A mummy,
A mother,
A mum.
Sometimes I wish I could call you none
A part of your life
The whole of mine
The things I'd do for u to be kind.
I envy the others
Who don't hate their mothers
One kiss on the forehead
Is all I've ever craved
Not a fist to my face,
Or a slap on my back,
I hope one day my skull will crack.
You gave me my life,
Please take it away.
U call me ungrateful
Causing me pain.
Can I sacrifice my soul
For a night in the grave.
I promise I'll try my best to make it a permanent stay.
A coffin can adopt me
It can hold me close
Something you never did
Do you like me better as a ghost?
I don't ruin your day
Or get in your way
And even as a ghost I still won't make you pay.
We get along better
Now that I'm in heaven.
Not a day goes by that we both start dreading.

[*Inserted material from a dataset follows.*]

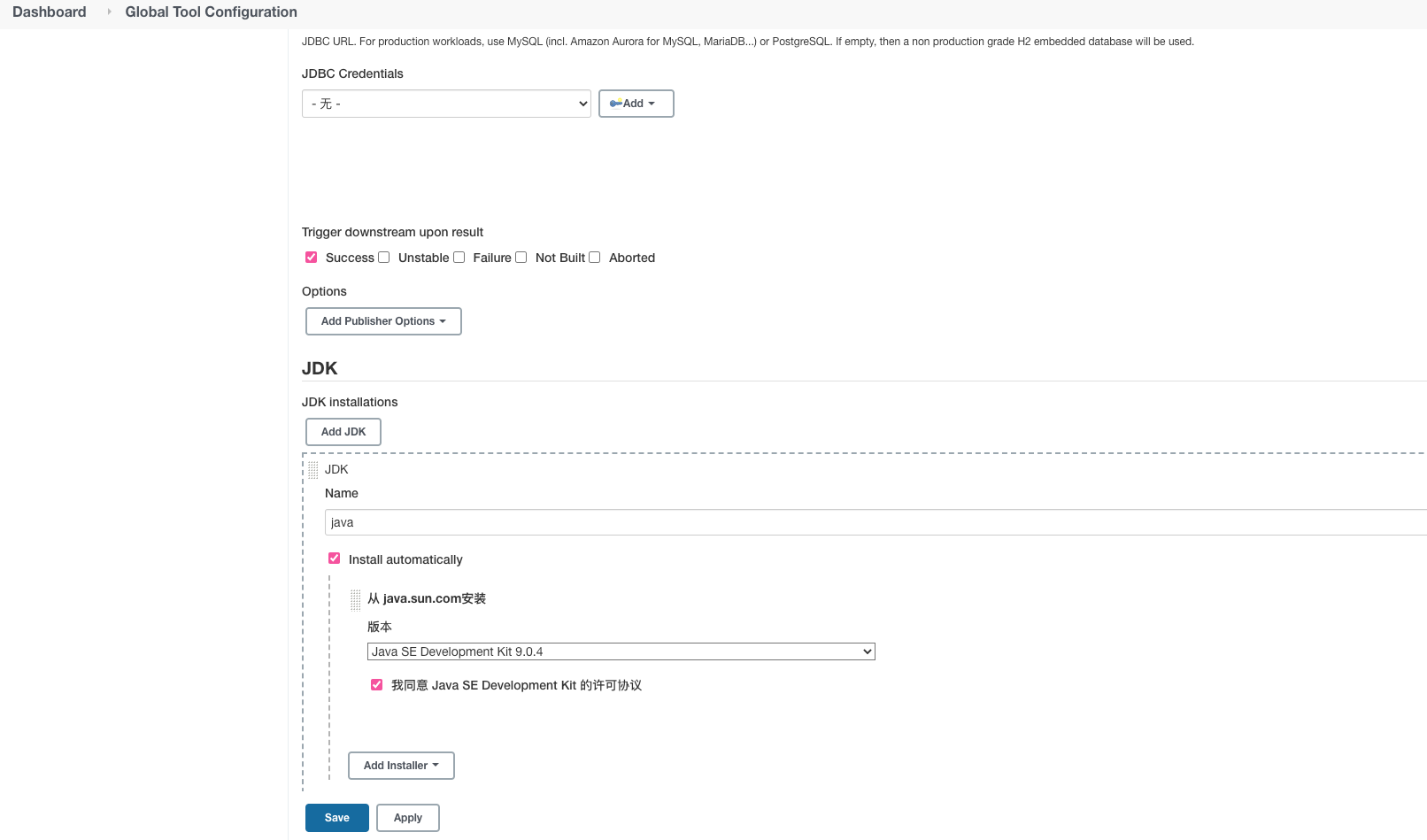Viewport: 1427px width, 840px height.
Task: Click into the JDK Name field
Action: tap(875, 522)
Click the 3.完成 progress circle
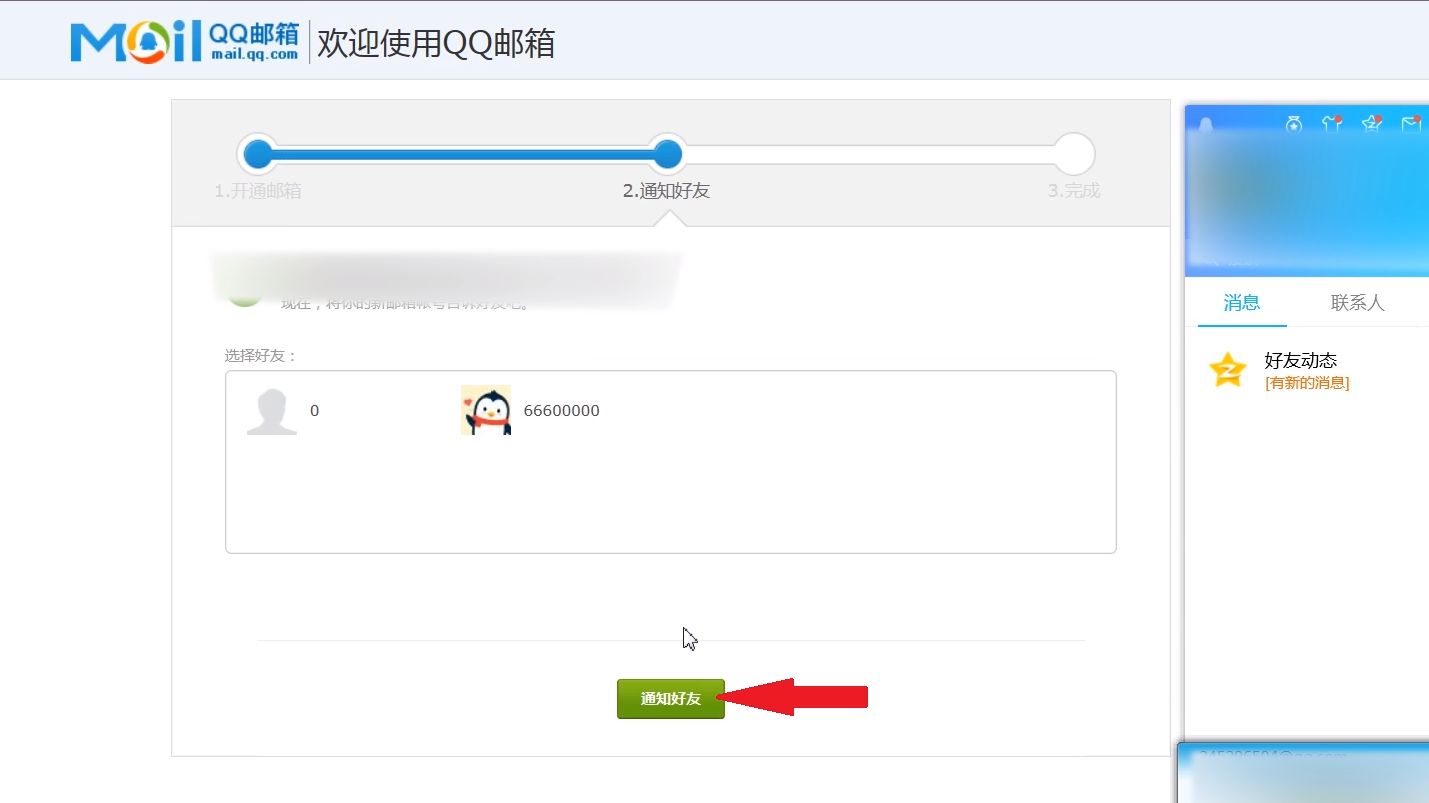This screenshot has width=1429, height=803. tap(1073, 153)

I'm glad we won't meet again.
I'm not sure where you're heading
But I don't think you'll ever be let into heaven.
No longer a mummy,
A mother or mum.
The daughter you had is now long gone
Your sentence is over
You served your time
Who knew having a daughter was such a bad crime.
- O.R.W
YOU ARE READING
LIE IN MY EULOGY
Thơ ca"Lie in my eulogy" is a journey through the unfiltered realities of trauma and struggle. In each verse, this collection lays bare the raw emotions tied to mental health, heartbreak, and abuse. Each poem captures the weight of unspoken pain, heavy he...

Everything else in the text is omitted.